Hiding fossil fuel subsidies under clean energy targets?

To safeguard climate targets’ integrity against greenwashing measures, transparent rules should be in place, write Vlasios Oikonomou and Haris Doukas.

Vlasios Oikonomou is the managing director at the Institute for European Energy and Climate Policy in the Netherlands. Haris Doukas is an associate professor of energy and climate policy at the National Technical University of Athens, Greece.

Natural gas is composed of 70-90% methane, a potent greenhouse gas contributing to global warming. The general public perceives natural gas as less harmful than other fossil fuels like oil or coal.

Based on a recent experiment in the US, the American public has very different feelings about and associations to “natural gas” than they do to “methane” even though natural gas is composed primarily of methane.

“Methane” and “methane gas” generate much stronger negative feelings and associations to pollution than does “natural gas”. This shows the importance of the term used to communicate about this fossil fuel.

But, what about the respective policies that promote it? Is there a risk that policies promoting fossil fuels are hidden under ambitious national energy and climate targets?

Take for instance energy efficiency targets. The EU 32.5% target achievement faces a deviation of 4-6% annually, and the energy efficiency progress – globally – is at a low point of 1% when it should be 3%, as confirmed by the International Energy Agency (IEA).

In the process of complying with the energy efficiency target, EU member states are in principle trying in parallel to decarbonise their energy system – from residential heating to the transport sector.

The European Commission asks for at least a 40% reduction in gas heating emission, while up to now a mere 6% in heating and cooling is attributed to clean sources, and subsidising fossil fuel heating is one of the main barriers to the energy transition.

Several member states with heavily carbonised economies, such as EU coal regions in transition, also made pledges for very ambitious targets on decarbonisation in the next 10-20 years, while they promised to shift all national financing – and respective EU funds – to clean fuels.

Is that so? The answer is, unfortunately, not entirely, as the European Environment Bureau recently demonstrated in a recent analysis showing how public subsidies for new gas boilers are wrecking the climate. Several member states still subsidise fossil fuels and will continue to do so under the veil of national social or climate policies.

Take for instance natural gas heaters, often an eligible measure under various energy efficiency programmes, subsidised through tax reductions, loans and grants, which claim to generate energy savings.
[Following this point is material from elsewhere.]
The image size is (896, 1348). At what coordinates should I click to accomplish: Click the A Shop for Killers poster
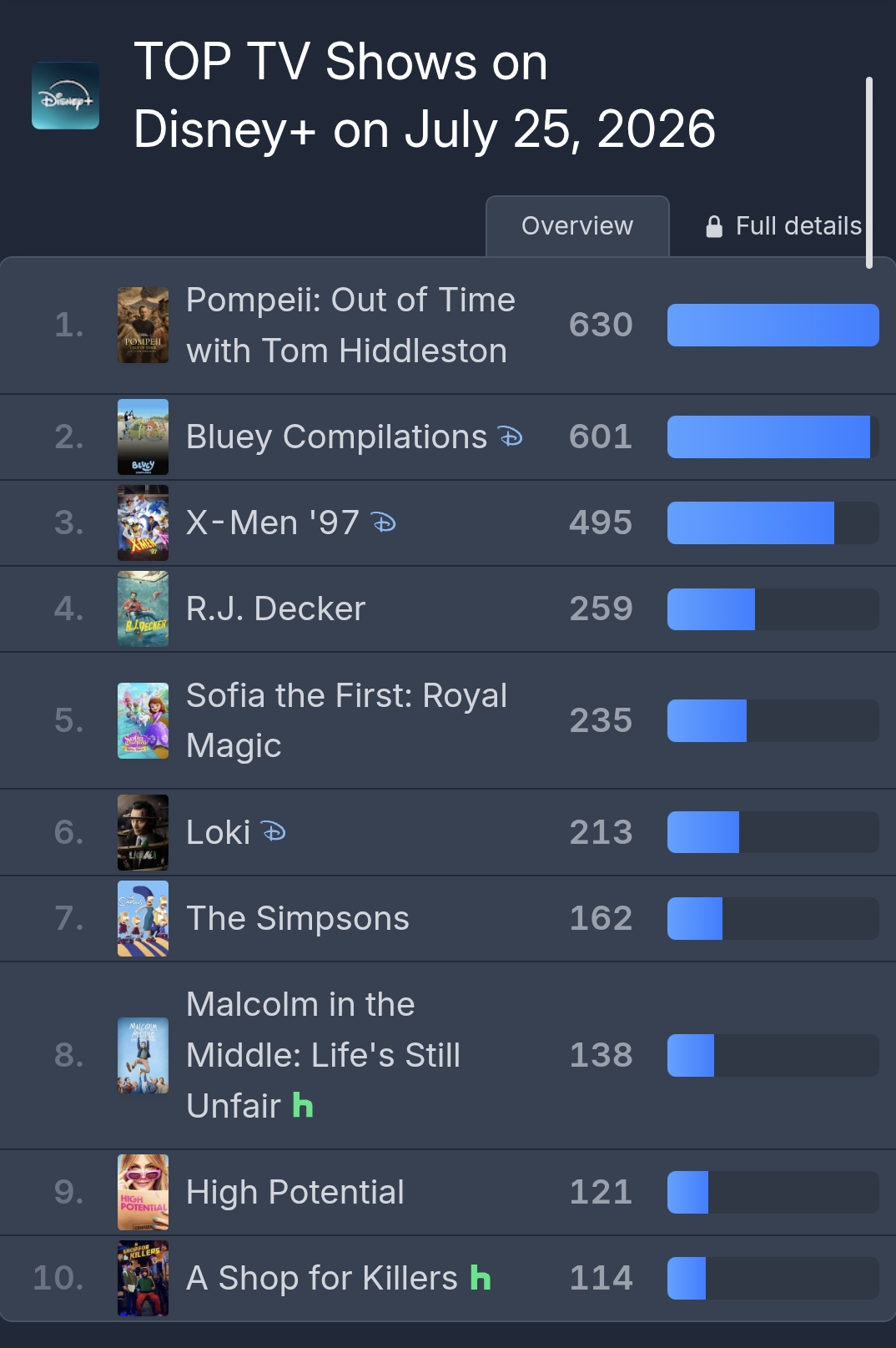[143, 1278]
In addition, as they are reported in the countries’ National and Energy Climate Plans, these measures are supposed to contribute to the ambitious climate targets and the energy transition.

Even worse, countries like Greece, Italy, Poland and some Austrian regions provide energy efficiency subsidies even for oil and LPG heating systems, as long as they generate energy savings through the upgrading of oil or LPG heaters.

Next to these direct and indirect subsidies on fossil fuel technologies, several member states are also questioning and wielding vetoes to the EU green taxonomy plan pressing for using natural gas as transition fuel and also hydrogen from fossil fuel sources, as was indicated earlier this month though a pressure group of 10 countries (Bulgaria, Croatia, Cyprus, Czech Republic, Greece, Hungary, Malta, Poland, Romania, and Slovakia).

It is important of course to note that several member states with coal regions in transition and fossil fuel companies hide behind the hydrogen debate and particularly ‘blue hydrogen’. ‘Blue hydrogen’ is made by converting fossil gas into hydrogen with the CO2 captured and then stored.

This vetoing group of countries, through the support of some MPs in the European Parliament, insists on using natural gas for heating, obscuring thus to some extent the real intentions of decarbonising their heating and cooling sectors.

The aforementioned constitutes a gas trap that will create new lock-ins to this fossil fuel in the future.

The profiles of these countries are similar as they make use subsidies and loans for upgrading gas, LPG, oil heaters, shifting coal to gas, ranging from 40-75% subsidy rates, while their efforts on increasing renewable energy penetration in heating rely primarily on biomass (at a rate of 20% in average in RES heating).

To safeguard climate targets’ integrity against greenwashing measures, rules should be in place. The time is ripe for setting stricter criteria on the Just Transition Plans, the Recovery Plans and the Multiannual Financial Framework strategies of member states.

On the question of how to steer investors used to fossil fuel funding towards climate compliant measures, there are tools already available.

For instance, in the private sector, the EU Horizon 2020 Triple-A Tools provide functionalities to energy efficiency project developers and financing institutes linking profitable, EU Taxonomy compliant energy efficiency project ideas to real financing schemes.

Likewise, the recently finalised H2020 PROSPECT project involved more than 200 local and regional authorities in steering innovative financing to energy efficiency and climate friendly investments.